Release v5.7.0

New Model additions

Laguna

Laguna is Poolside's mixture-of-experts language model family that extends standard SwiGLU MoE transformers with two key innovations. It features per-layer head counts allowing different decoder layers to have different query-head counts while sharing the same KV cache shape, and implements a sigmoid MoE router with auxiliary-loss-free load balancing that uses element-wise sigmoid of gate logits plus learned per-expert bias for router scoring.

Links: Documentation

Laguna XS.2 implementation (#45673) by @joerowell in #45673

DEIMv2

DEIMv2 (DETR with Improved Matching v2) is a real-time object detection model that extends DEIM with DINOv3 features and spans eight model sizes from X to Atto for diverse deployment scenarios. It uses a Spatial Tuning Adapter (STA) for larger variants to convert DINOv3's single-scale output into multi-scale features, while ultra-lightweight models employ pruned HGNetv2 backbones. The unified design achieves superior performance-cost trade-offs, with DEIMv2-X reaching 57.8 AP with only 50.3M parameters and DEIMv2-S being the first sub-10M model to exceed 50 AP on COCO.

Links: Documentation | Paper

model: Add DEIMv2 to Transformers (#44339) by @harshaljanjani in #44339

Attention

Several attention-related bugs were fixed across multiple models, including a cross-attention cache type error in T5Gemma2 for long inputs, incorrect cached forward behavior in Qwen3.5's gated-delta-net linear attention, and a crash in GraniteMoeHybrid when no Mamba layers are present. Attention function dispatch was also updated to align with the latest model implementations.

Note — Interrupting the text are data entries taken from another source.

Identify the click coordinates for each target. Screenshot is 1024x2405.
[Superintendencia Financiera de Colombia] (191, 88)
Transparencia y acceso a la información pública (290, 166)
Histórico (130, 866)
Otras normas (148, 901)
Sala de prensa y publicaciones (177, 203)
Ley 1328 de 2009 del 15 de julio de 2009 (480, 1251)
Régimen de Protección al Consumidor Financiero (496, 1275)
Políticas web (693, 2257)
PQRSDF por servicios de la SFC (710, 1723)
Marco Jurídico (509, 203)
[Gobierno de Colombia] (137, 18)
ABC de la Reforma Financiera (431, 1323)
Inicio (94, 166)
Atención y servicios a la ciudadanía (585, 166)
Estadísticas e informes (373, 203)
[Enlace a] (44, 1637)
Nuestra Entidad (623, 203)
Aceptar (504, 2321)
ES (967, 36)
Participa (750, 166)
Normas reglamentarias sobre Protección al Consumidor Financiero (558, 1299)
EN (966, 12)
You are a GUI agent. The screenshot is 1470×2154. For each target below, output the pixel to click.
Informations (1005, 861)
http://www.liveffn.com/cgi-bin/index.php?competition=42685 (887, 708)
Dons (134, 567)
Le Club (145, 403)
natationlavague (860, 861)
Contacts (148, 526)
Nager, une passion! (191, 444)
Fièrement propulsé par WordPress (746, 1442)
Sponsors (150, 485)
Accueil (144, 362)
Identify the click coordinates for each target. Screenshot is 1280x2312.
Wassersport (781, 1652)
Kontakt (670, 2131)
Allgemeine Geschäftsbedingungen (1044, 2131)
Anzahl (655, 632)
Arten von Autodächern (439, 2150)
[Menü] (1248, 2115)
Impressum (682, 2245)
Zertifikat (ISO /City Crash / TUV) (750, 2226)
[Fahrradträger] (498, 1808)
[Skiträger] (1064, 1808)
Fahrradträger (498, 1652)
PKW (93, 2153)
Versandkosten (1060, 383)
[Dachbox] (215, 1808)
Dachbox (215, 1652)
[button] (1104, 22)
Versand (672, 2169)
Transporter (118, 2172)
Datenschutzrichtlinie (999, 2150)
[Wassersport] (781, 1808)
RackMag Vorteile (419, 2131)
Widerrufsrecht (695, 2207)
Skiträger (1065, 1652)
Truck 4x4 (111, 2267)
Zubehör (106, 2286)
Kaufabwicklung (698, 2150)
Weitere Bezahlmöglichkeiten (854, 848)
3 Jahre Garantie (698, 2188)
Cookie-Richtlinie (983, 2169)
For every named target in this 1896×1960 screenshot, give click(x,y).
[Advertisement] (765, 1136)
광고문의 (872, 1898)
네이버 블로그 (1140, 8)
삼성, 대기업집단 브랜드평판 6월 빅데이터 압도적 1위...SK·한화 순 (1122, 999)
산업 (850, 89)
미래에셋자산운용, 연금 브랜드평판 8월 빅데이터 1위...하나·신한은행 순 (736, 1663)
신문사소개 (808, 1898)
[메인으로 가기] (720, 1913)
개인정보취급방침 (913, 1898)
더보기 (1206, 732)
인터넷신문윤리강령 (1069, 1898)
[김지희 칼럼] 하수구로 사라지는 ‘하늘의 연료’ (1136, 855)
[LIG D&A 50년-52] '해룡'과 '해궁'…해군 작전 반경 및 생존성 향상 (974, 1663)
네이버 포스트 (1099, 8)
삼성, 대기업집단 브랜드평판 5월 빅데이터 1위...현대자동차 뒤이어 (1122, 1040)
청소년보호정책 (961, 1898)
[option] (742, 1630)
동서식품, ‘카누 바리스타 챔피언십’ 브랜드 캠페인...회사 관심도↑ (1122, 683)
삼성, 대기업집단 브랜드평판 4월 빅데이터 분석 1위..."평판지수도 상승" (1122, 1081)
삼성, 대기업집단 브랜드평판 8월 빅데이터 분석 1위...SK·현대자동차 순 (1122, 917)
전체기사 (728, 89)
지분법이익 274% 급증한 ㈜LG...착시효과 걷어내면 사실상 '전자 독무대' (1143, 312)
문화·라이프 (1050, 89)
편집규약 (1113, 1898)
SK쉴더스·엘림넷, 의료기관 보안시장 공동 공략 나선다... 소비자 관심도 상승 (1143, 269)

Fix cross-attention cache layer type for T5Gemma2 long inputs (#45540) by @Beichen-Ma in [#45540]
[Qwen3.5] Fix GDN linear attention multi-token cached forward (#45513) by @kashif in [#45513]
Fix GraniteMoeHybrid _update_mamba_mask crash on attention-only models (#45514) by @tianhaocui in [#45514]
Align latest model attention function dispatch (#45598) by @Cyrilvallez in [#45598]

Tokenizers

There was a bug in AutoTokenizer that caused the wrong tokenizer class to be initialized. This caused regressions in models like DeepSeek R1.

change got reverted (#45680) by @itazap in [#45680]

Generation

Continuous batching generation received several fixes and improvements, including correcting KV deduplication and memory estimation for long sequences (16K+), and removing misleading warnings about num_return_sequences and other unsupported features that were incorrectly firing even when functionality worked correctly. Documentation for per-request sampling parameters was also added.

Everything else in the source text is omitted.